Die Mailänder Modewoche geht am Montag zu Ende und sorgte auch am Wochenende noch einmal für glanzvolle Momente. Für einen der Höhepunkte zeichnete Popikone Madonna verantwortlich, die am Samstagabend in Begleitung ihres 28-jährigen Partners Akeem Morris als Stargast bei der Damenmodenschau von Dolce & Gabbana erschien.
Mit den Designern Domenico Dolce und Stefano Gabbana verbindet sie eine jahrzehntelange kreative Partnerschaft.

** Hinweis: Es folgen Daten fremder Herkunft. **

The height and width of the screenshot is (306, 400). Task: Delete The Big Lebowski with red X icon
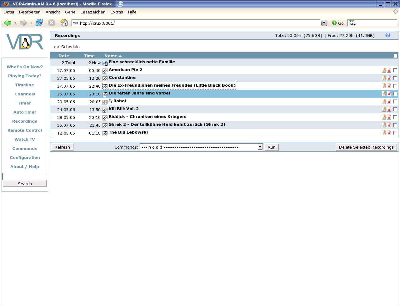(389, 133)
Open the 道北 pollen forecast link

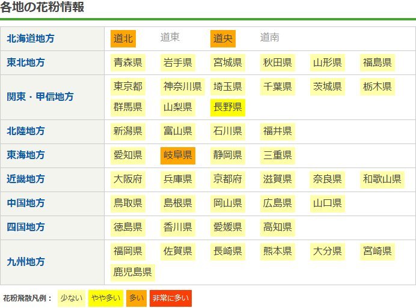(123, 38)
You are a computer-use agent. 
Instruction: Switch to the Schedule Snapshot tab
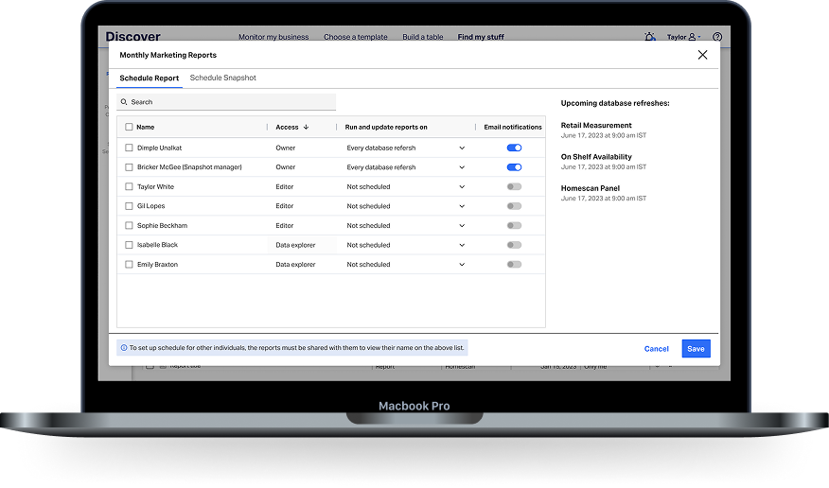tap(222, 78)
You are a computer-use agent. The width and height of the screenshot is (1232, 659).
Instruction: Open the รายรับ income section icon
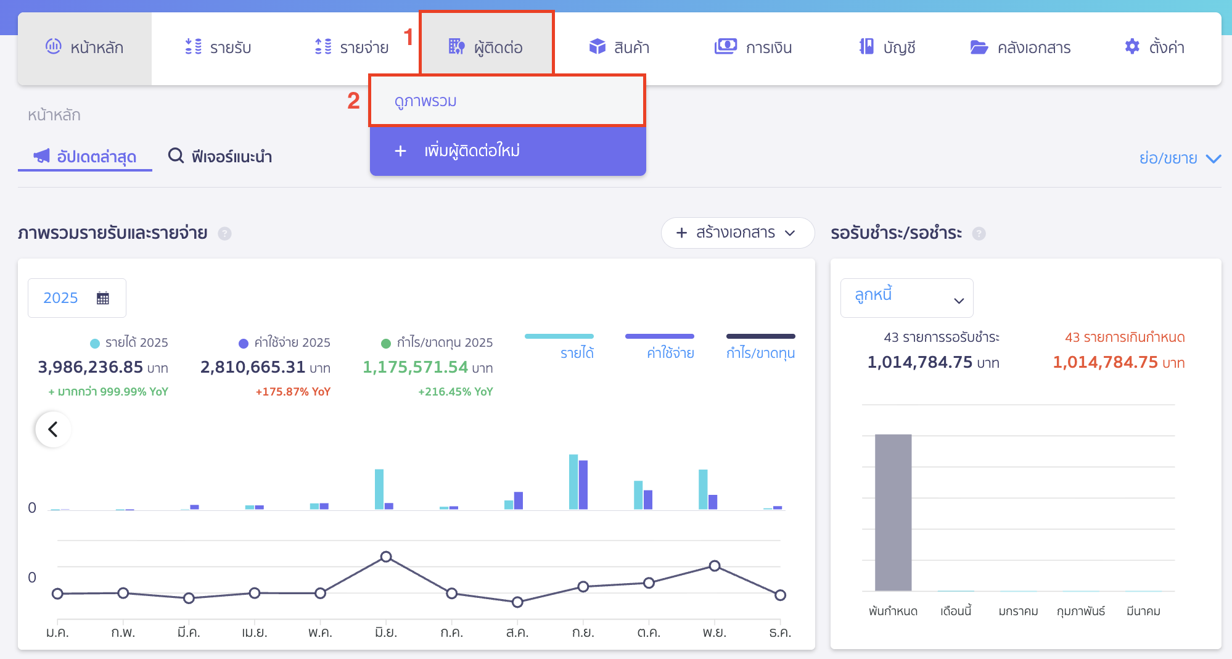coord(193,46)
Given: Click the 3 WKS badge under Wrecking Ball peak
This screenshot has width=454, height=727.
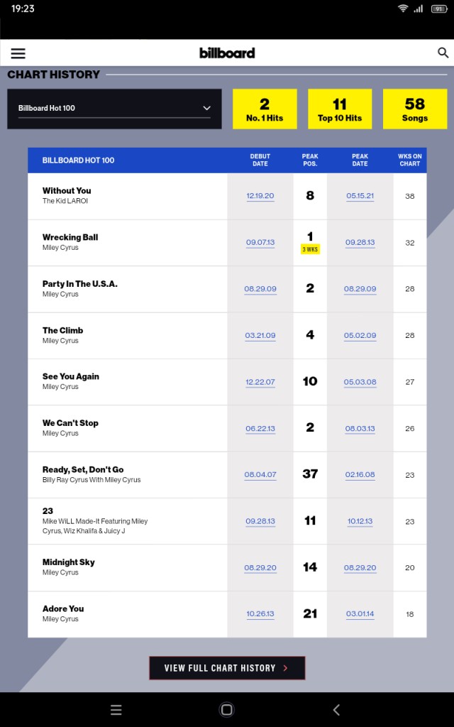Looking at the screenshot, I should tap(310, 249).
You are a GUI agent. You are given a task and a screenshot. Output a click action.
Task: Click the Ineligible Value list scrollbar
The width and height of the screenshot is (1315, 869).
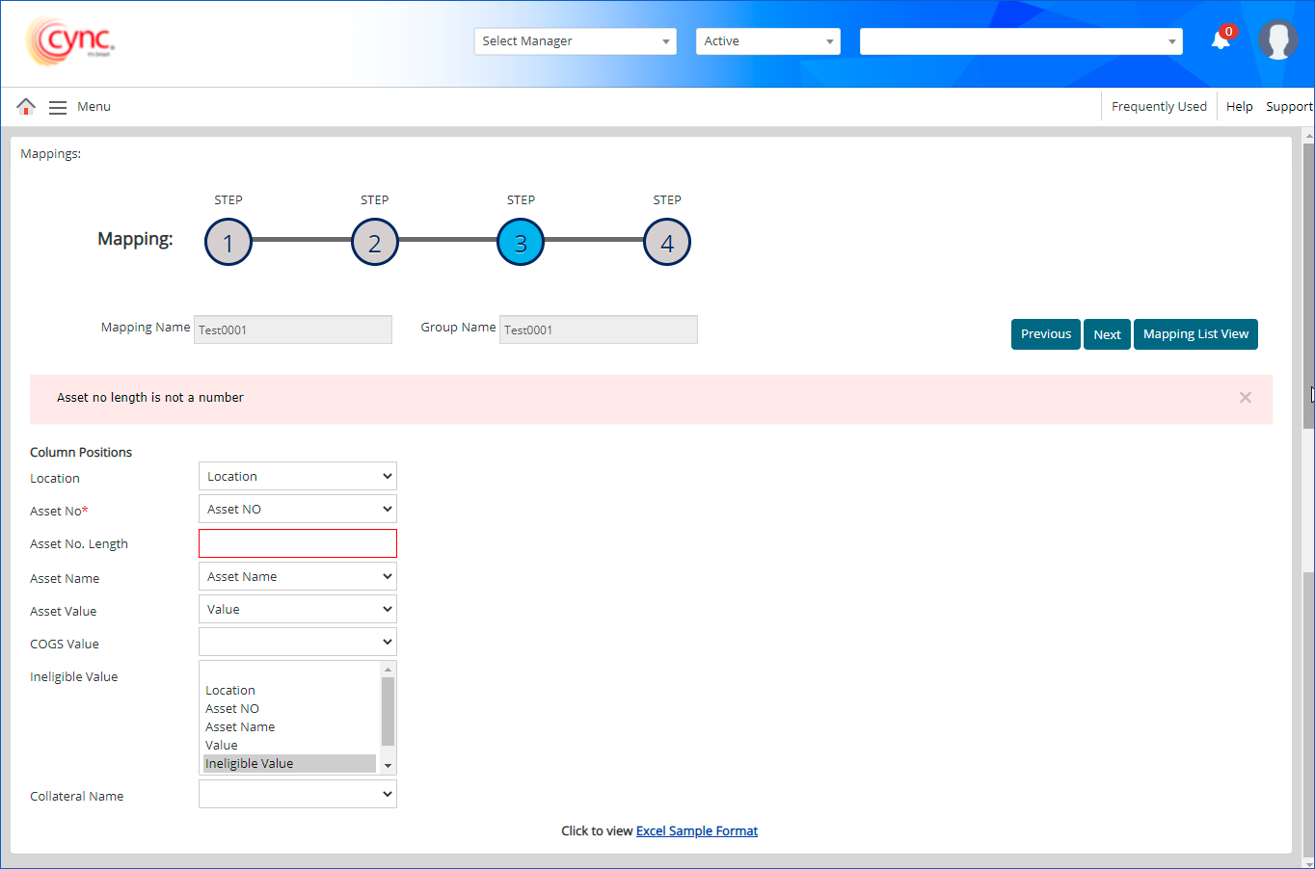pos(388,711)
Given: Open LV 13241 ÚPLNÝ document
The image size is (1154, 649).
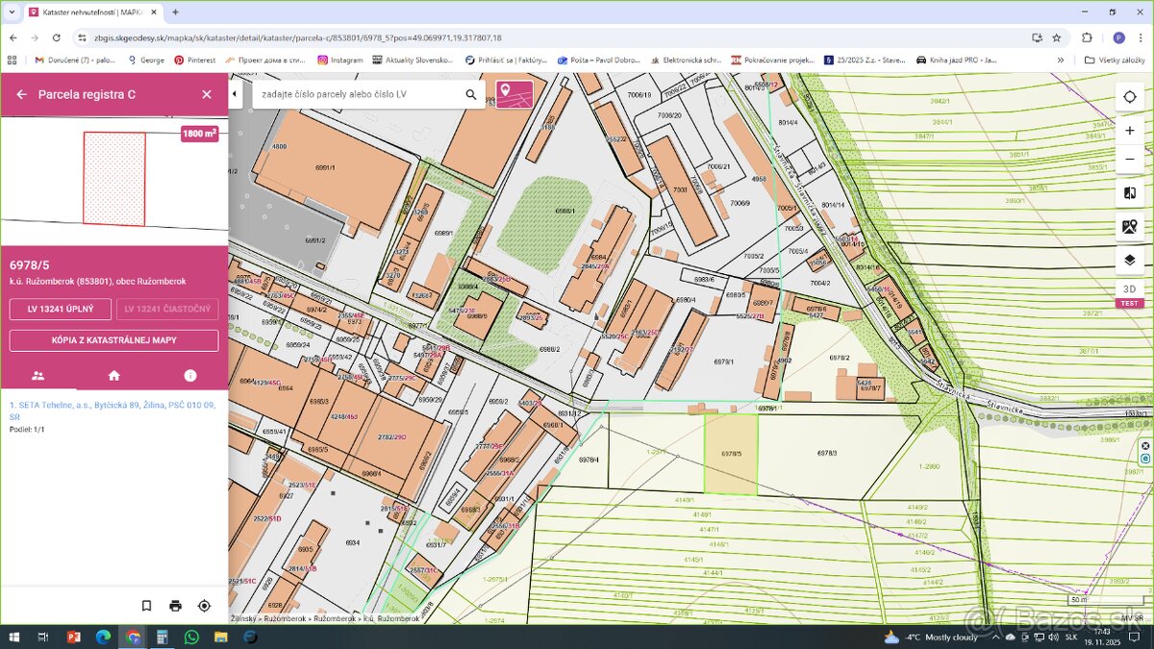Looking at the screenshot, I should (x=60, y=309).

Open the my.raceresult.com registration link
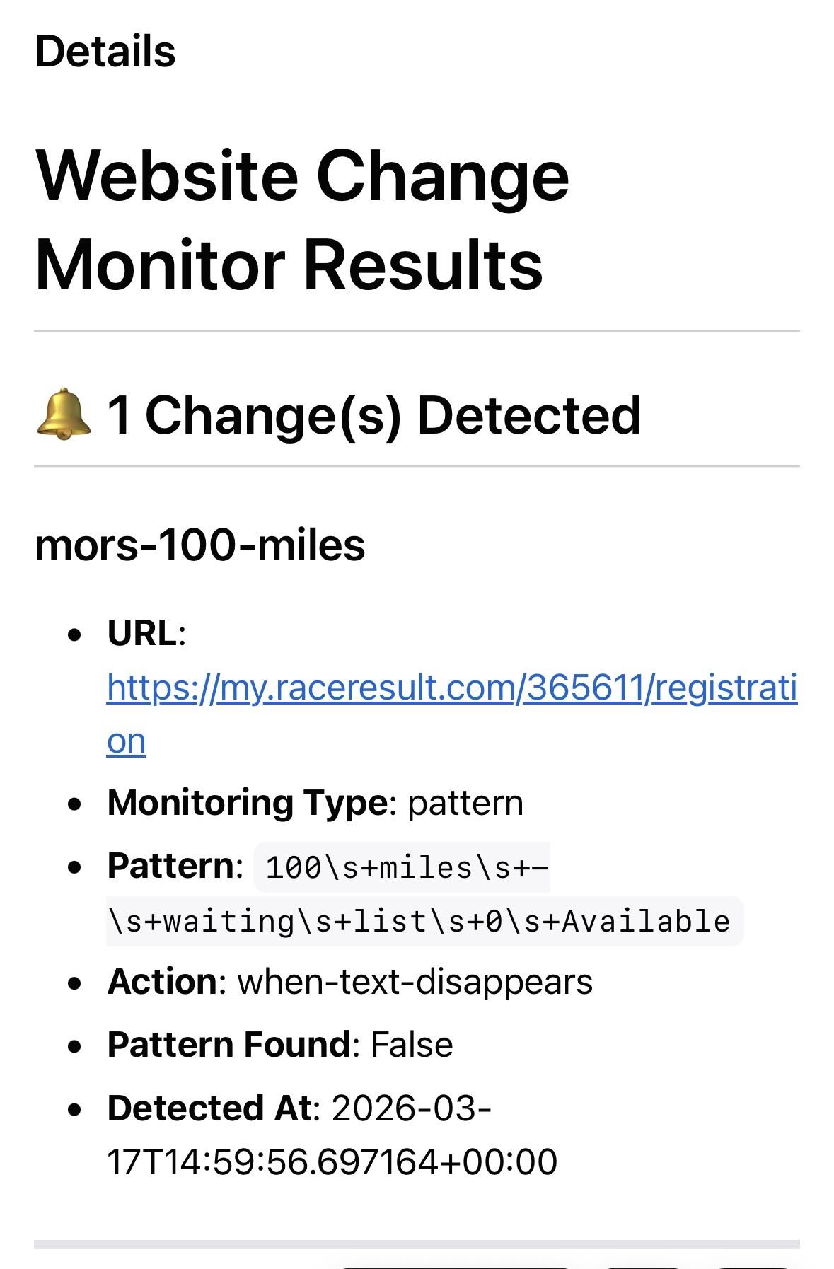(451, 688)
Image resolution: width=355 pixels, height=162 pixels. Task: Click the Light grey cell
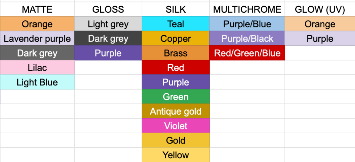click(108, 24)
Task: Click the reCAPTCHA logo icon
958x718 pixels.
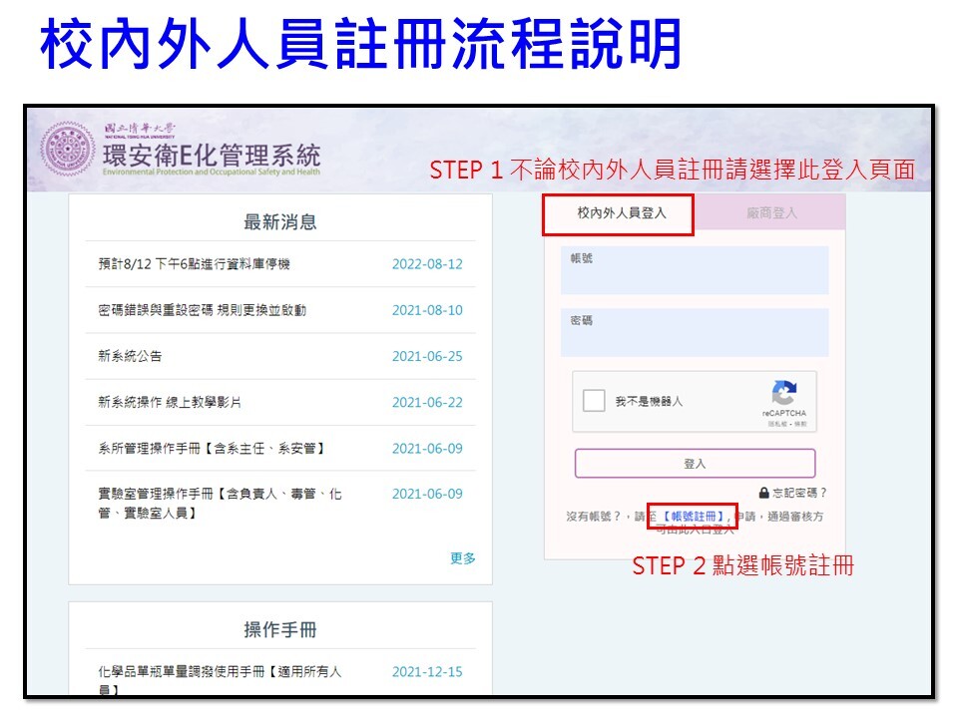Action: 784,393
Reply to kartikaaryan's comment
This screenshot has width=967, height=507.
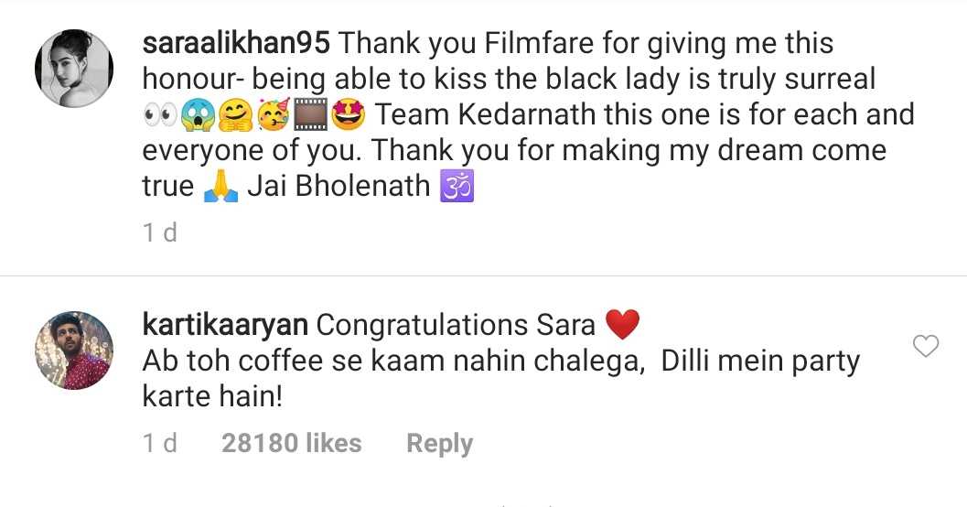tap(440, 444)
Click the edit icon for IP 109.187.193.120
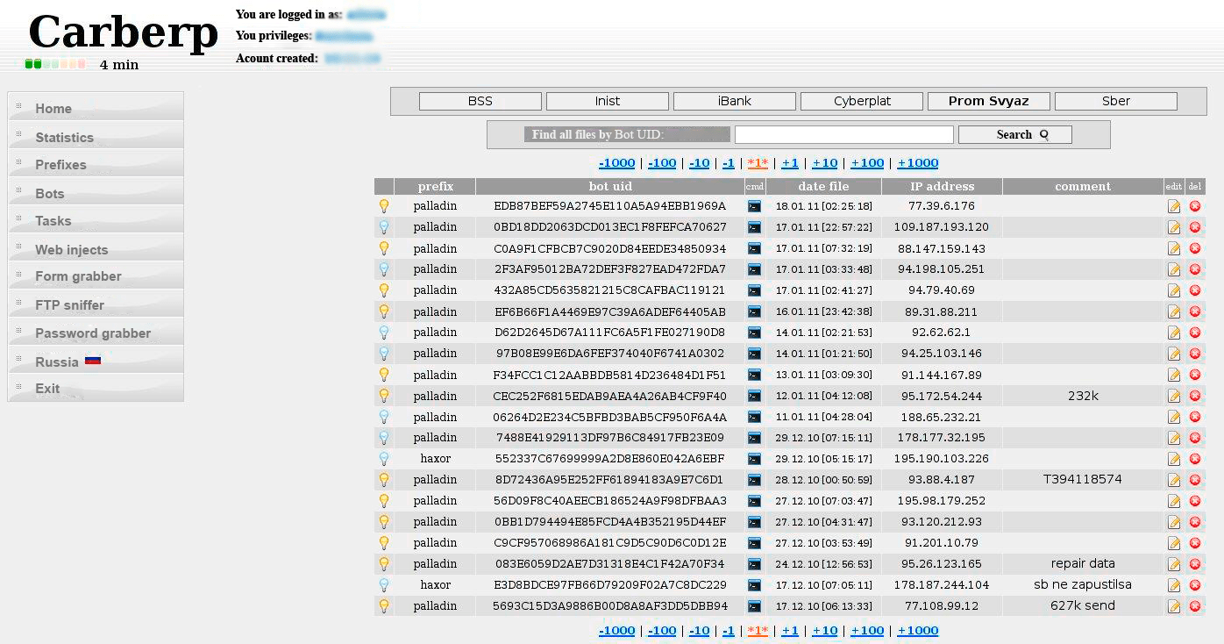 [1174, 227]
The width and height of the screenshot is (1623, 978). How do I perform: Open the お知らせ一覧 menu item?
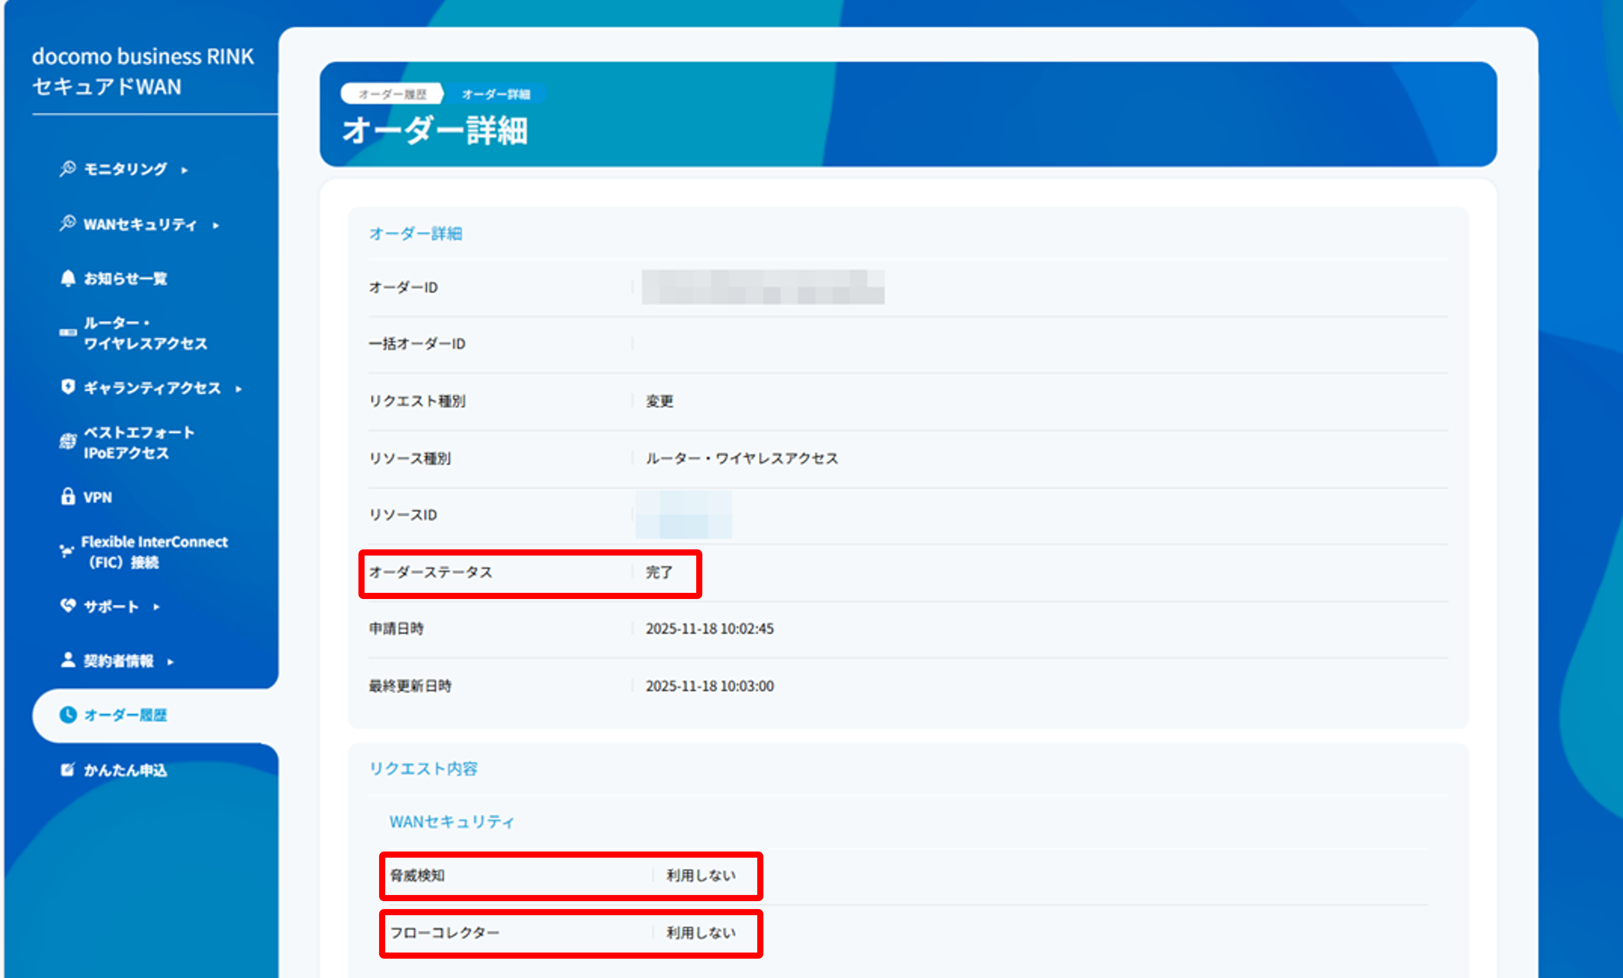(x=125, y=279)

Bereits Ende der 1980er-Jahre, als sie längst zur internationalen Ikone avanciert war, trug Madonna die Entwürfe des Duos während einer Welttournee – und verschaffte dem Label damit weltweite Aufmerksamkeit.
Madonna heizte im Minikleid ein
Die enge Zusammenarbeit fand im vergangenen Jahr eine Fortsetzung mit einer Neuinterpretation des Liedes „La bambola“ der italienischen Sängerin Patty Pravo für die Werbekampagne des Dolce & Gabbana-Parfums „The One“. Schon im September 2024 hatte sie als Ehrengast eine Show des Hauses besucht.
In Mailand nahm die Sängerin – ganz in Schwarz, mit Bustier-Minikleid, transparenten Strümpfen und High Heels – in der ersten Reihe Platz.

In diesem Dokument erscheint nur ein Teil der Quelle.